Ce Vendredi 21 Octobre avait lieu au village de Menet dans le Cantal la visite de la commission de contrôle afin de constater si le village a tenu ses engagements afin de rester dans le label.

"Petites cités de Caractères"

L'occasion pour moi de vous faire connaitre ce beau village appartenant au pays Gentiane.

 

Une cité qui a du Caractère

Menet

Son lac, son église, son ancien couvent Menet  "petite cité de caractère"de moyenne montagne dans le Parc Naturel Régional des Volcans d’Auvergne, est blottie au pied du Puy de Menoire et de son lac naturel.

Très étendue,  avec ses 33 hameaux et 45 km de routes et de chemins la commune de Menet est née au XIXe siècle de la fusion avec Lagane et Albanie, sur ordre du roi Louis-Philippe. Très ancienne, la cité a connu une occupation humaine dès l'époque gallo-romaine, comme en témoignent les vestiges de l'ancien oppidum du Puy de Menoyre, mais a commencé à se développer réellement dans le courant du Moyen Âge avec l'édification de l'abbaye de Brocq voisine.

 

La cité est intimement liée à son environnement.

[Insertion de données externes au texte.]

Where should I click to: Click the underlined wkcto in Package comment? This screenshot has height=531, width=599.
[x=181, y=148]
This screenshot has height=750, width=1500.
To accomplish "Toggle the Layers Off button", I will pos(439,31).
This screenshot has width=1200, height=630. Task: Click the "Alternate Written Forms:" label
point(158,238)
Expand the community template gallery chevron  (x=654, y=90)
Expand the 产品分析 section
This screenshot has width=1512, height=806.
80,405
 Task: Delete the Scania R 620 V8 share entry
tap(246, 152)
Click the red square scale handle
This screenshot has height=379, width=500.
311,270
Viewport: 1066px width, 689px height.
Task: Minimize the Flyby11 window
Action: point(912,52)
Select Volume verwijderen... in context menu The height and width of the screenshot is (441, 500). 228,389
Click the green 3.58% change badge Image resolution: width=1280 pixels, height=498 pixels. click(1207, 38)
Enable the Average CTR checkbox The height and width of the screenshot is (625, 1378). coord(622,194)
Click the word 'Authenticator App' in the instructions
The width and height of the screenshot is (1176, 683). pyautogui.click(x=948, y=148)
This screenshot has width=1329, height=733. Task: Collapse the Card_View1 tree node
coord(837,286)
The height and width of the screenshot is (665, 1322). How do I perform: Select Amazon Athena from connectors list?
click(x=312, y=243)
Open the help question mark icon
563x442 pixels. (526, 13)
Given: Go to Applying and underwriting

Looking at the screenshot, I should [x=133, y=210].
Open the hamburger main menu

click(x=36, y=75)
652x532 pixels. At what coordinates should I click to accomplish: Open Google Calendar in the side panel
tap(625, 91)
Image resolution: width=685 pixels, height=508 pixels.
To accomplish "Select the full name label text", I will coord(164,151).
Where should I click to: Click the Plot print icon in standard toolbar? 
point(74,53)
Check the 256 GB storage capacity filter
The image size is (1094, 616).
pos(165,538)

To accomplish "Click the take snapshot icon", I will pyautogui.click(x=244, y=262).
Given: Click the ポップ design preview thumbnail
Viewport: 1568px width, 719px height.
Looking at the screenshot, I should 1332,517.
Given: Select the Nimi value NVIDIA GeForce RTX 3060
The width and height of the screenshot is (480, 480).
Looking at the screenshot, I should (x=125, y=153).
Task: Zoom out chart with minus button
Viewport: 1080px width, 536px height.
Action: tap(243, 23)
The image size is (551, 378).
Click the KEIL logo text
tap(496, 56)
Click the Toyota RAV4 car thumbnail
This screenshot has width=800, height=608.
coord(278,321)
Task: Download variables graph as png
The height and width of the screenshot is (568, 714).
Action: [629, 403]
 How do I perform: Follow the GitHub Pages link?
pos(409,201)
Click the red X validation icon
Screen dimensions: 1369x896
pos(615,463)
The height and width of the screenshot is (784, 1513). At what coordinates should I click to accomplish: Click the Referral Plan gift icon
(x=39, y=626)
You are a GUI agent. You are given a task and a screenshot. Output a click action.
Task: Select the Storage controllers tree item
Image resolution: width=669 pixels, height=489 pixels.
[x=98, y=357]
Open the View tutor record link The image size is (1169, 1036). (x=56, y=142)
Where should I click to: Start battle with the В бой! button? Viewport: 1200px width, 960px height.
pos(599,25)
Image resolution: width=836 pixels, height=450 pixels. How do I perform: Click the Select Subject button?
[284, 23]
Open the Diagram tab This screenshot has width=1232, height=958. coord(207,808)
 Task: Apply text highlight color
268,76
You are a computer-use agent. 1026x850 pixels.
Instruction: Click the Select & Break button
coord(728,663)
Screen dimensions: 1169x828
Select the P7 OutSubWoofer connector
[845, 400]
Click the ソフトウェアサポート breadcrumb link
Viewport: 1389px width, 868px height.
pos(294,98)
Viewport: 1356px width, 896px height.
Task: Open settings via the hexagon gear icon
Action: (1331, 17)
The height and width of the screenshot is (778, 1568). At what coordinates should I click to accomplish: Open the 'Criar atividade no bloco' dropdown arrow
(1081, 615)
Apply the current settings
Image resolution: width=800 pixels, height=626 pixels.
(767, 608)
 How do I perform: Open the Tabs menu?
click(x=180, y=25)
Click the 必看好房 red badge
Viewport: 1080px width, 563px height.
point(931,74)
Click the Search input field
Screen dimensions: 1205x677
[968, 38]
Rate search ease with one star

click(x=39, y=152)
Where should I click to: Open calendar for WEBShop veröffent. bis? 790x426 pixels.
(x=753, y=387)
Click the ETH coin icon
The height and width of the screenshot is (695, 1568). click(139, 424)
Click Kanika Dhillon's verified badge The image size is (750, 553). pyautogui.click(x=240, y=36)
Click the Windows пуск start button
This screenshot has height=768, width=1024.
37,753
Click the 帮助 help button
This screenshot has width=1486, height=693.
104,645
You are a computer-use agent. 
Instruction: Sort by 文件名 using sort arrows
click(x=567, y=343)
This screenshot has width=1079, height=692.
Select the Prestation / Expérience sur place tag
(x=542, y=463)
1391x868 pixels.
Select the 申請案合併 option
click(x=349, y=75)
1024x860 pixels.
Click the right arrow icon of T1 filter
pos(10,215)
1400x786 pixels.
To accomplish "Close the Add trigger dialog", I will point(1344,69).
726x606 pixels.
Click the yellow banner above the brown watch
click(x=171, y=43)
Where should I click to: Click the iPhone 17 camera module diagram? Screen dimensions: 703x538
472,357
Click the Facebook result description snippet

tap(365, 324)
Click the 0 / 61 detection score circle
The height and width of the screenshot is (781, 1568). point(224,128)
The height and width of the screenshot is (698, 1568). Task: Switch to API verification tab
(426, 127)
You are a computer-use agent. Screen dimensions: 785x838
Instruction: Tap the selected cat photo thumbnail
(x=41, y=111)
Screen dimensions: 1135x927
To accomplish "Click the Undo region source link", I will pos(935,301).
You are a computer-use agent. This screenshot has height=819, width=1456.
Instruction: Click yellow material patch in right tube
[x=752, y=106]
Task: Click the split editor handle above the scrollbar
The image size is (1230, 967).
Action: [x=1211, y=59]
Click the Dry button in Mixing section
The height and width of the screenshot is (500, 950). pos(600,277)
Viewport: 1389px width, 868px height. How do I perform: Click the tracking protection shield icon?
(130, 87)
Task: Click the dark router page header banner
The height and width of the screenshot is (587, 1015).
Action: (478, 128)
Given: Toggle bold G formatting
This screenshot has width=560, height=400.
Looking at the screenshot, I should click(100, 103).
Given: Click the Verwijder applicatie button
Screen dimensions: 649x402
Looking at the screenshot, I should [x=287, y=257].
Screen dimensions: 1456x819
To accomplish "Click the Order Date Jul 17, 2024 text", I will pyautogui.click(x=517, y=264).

Le lac, aujourd'hui bordé d'un sentier d'interprétation, d’une superficie de 14 hectares à 700 mètres d’altitude, est un lac naturel dont l’origine est incertaine : il serait soit d’origine glaciaire, soit il aurait rempli une dépression creusée par une explosion volcanique. Il est dominé par le Puy de Ménoire, sur lequel on a trouvé des traces d’occupation dès l’âge de bronze.

 

La commune possède une variété de roches volcaniques extraordinaires (trachyte, phonolite, tuf de Broc) dont les pierres sont exploitées depuis l’Antiquité pour la construction : la cité a marqué de son empreinte tout un territoire.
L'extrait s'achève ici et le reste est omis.